··· Given information ···

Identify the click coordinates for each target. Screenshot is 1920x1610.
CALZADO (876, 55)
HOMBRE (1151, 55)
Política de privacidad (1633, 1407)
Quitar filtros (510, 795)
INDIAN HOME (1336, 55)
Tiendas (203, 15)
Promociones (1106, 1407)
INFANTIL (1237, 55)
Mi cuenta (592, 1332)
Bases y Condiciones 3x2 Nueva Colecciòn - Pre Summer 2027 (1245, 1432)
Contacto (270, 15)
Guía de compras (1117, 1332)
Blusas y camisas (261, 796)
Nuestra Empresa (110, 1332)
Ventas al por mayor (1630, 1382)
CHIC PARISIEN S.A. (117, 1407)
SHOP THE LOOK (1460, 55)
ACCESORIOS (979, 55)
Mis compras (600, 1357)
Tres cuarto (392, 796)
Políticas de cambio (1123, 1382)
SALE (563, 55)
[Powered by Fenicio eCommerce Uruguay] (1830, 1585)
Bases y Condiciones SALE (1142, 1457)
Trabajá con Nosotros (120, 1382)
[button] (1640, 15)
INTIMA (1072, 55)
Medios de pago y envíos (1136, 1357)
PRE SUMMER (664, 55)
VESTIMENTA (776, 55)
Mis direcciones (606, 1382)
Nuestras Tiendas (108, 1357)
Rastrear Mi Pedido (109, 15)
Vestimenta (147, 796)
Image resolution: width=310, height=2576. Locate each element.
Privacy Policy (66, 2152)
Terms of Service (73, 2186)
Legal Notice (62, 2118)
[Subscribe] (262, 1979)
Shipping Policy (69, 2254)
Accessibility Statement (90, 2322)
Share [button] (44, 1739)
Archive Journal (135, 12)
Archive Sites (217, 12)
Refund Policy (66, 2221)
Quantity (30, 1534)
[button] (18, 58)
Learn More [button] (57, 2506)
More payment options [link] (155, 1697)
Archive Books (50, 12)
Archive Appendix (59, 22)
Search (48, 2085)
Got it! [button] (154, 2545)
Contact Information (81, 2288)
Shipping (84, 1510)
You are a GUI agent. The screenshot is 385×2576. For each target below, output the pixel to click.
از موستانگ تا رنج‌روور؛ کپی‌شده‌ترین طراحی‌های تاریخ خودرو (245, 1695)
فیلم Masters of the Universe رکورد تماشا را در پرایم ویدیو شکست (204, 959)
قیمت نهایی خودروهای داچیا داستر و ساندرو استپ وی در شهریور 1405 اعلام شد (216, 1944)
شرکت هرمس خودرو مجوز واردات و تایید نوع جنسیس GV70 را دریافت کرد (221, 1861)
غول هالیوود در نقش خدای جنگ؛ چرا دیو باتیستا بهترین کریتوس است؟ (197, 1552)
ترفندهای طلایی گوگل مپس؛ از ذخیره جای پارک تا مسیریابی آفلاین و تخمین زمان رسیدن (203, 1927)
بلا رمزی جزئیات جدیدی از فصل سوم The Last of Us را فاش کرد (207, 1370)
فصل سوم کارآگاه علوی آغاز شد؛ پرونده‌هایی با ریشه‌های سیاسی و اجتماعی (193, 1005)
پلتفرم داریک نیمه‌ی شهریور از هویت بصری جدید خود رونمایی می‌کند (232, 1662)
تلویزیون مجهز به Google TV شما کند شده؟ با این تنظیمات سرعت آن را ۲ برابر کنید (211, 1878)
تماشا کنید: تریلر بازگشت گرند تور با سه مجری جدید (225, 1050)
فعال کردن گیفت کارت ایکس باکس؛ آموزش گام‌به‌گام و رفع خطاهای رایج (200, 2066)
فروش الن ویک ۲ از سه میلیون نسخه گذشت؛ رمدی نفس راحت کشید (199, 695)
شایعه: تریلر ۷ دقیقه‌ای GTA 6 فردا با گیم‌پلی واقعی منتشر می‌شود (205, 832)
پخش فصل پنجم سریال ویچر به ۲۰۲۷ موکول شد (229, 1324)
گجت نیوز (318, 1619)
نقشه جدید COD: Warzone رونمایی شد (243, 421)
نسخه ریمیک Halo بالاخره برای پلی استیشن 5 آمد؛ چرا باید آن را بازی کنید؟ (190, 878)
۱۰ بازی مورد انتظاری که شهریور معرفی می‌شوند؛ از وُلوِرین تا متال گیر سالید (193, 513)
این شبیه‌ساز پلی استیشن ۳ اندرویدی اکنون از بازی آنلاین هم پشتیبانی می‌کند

···

Work to be completed: Within the listing above, how many lines contain "بازی"? Please respond with the number and nothing else.

Final answer: 3